Modi, SAD & the elusive Sikh vote — why Punjab remains an impregnable fortress for BJP
Chandigarh: In his reply to the Opposition’s ‘No-Confidence Motion’ last week, Prime Minister Narendra Modi made references to Operation Blue Star, the Indian Army’s June 1984 operation at the Golden Temple in Amritsar — the holiest shrine in Sikhism — to flush out militants.
In his speech, Modi referred to the operation as an attack on the Akal Takht — the highest temporal body of the Sikhs — and criticised the Congress government led by former prime minister Indira Gandhi for having ordered it.
The PM’s speech, framed against a larger criticism of the Congress, is being viewed as an acknowledgement that the military operation was an unwarranted attack on the shrine. In a social media post, Sukhbir Singh Badal, a former deputy chief minister of Punjab whose Shiromani Akali Dal (SAD) was once an ally of Modi’s National Democratic Alliance (NDA), was quick to appreciate the gesture.
“While I welcome Prime Minister Narendra Modi’s statement finally acknowledging the guilt of #OperationBluestar as an outrageous attack on the holiest Sikh shrine, Sachkhand Sri Harmandir Sahib and the highest seat of Sikh religious-political authority (Miri-Piri), Sri Akal Takht Sahib, there is no reason whatsoever left now for the Govt of India not to tender an unconditional apology to the Khalsa Panth for this most tragic outrage against the Guru’s abode,” Badal posted on ‘X’ (formerly Twitter) Saturday.
Modi’s remarks and SAD’s response — coming less than a year before next year’s General Elections — sparked rumours of a possible rapprochement between the former allies. But according to political analysts, the speech must be viewed in line with the Bharatiya Janata Party’s (BJP) attempts to woo Sikhs — a vote bank that has always eluded the party.
Until they broke up over the central government’s controversial farm laws in 2020, the BJP and SAD had been allies for over two decades starting 1997. During this period, while the BJP focused on the urban Hindu voters, the Akalis’ mainstay was the rural Sikh peasantry.

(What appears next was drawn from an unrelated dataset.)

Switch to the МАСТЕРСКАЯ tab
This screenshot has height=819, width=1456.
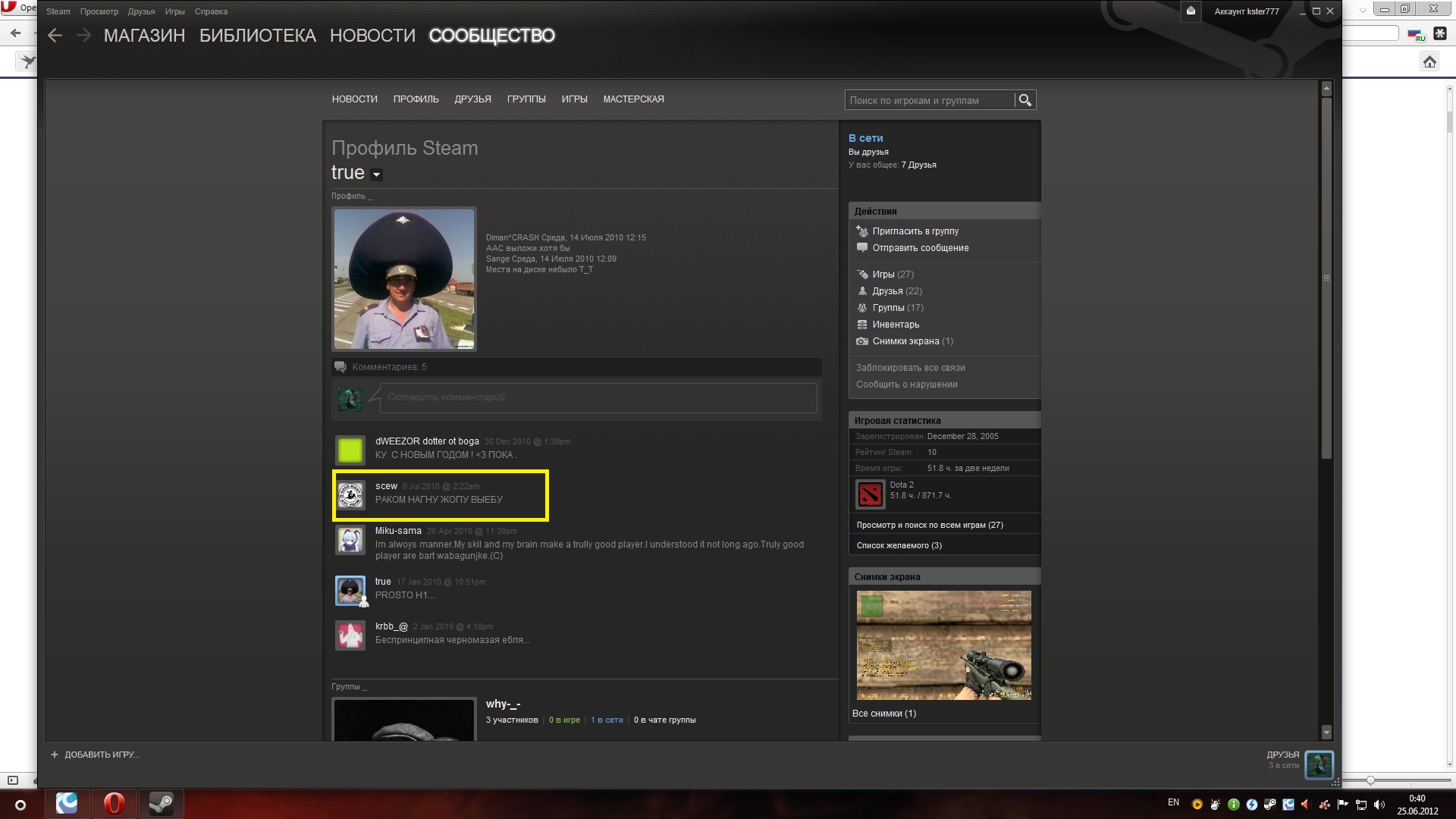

According to Kanwalpreet Kaur, a professor of political science at DAV College in Chandigarh, the schism between the two parties began some years before they actually split and was rooted in the BJP’s strategy to strike out on its own in the state.
“This gradual division had largely to do with the prime minister becoming upset with the Akali leadership on several occasions. At some point, BJP’s central leadership seems to have decided to work towards ending their dependence on the Akalis in Punjab and going solo. That is when the prime minister and the BJP started making several overt gestures to try and get the Sikhs to flock to the BJP” she told ThePrint.